Community Board 3 leader Henry Butler is an example. Last month, as COVID-19 began surging into rage, Butler, also president of Vanguard Independent Democratic Association (VIDA), went back home to help deliver groceries to his former neighbors. Fully-masked and armed with sanitizers, skullcap and heavy sweats replacing the typical suit and tie, he hauled food in a cart – looking very much like a bottle collector.  Answering to an inner call, Butler said he delivered to NYCHA’s Tompkins, Marcy and Sumner Houses, unconcerned with appearance.

Earlier this week, Butler was appointed to the position of Male Democratic State Committee/District Leader, 56th District, a position vacated by Robert E. Cornegy Jr, who resigned recently from the seat. With new CDC warnings about waves of the coronavirus returning more dangerous than ever, Butler requested we convey this message to the community:
“Everyone should try to stay home as much as possible. We have lost so many people in the Bed-Stuy and Crown Heights communities due to the COVID-19 Virus.

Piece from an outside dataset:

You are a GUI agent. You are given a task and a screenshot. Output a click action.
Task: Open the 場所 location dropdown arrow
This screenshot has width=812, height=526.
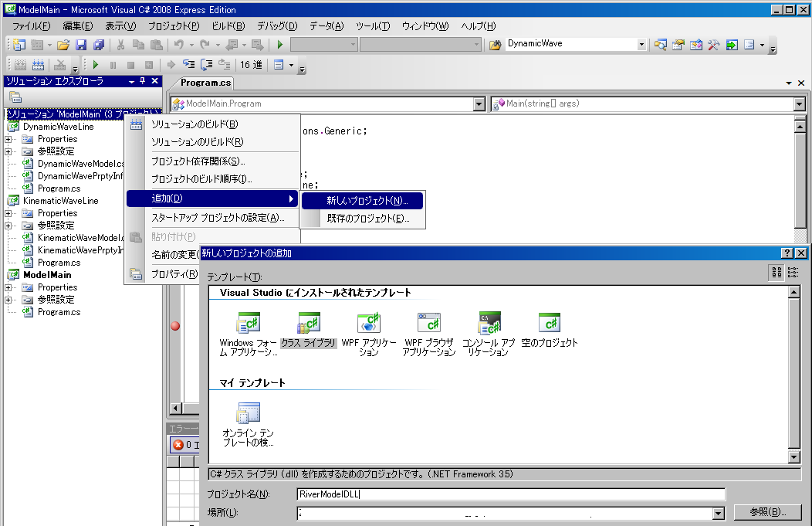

“Community residents have told me they are afraid to answer their phones because they fear the call will be about a loved one who has passed from the virus. I know exactly how they feel. I was awakened earlier this week by a phone call about the passing of beloved Community Board 3-member Pastor Gwen Dingle.”

The images on these pages tell the story of a leader who, in coming days, will be forced to lead from the safety of his home. Butler says he will follow Governor Cuomo’s edict and his own advice to the public.

Butler told us, “I’m urging everyone to please take this virus very seriously. Stay home. This is about protecting yourself and our most vulnerable populations.”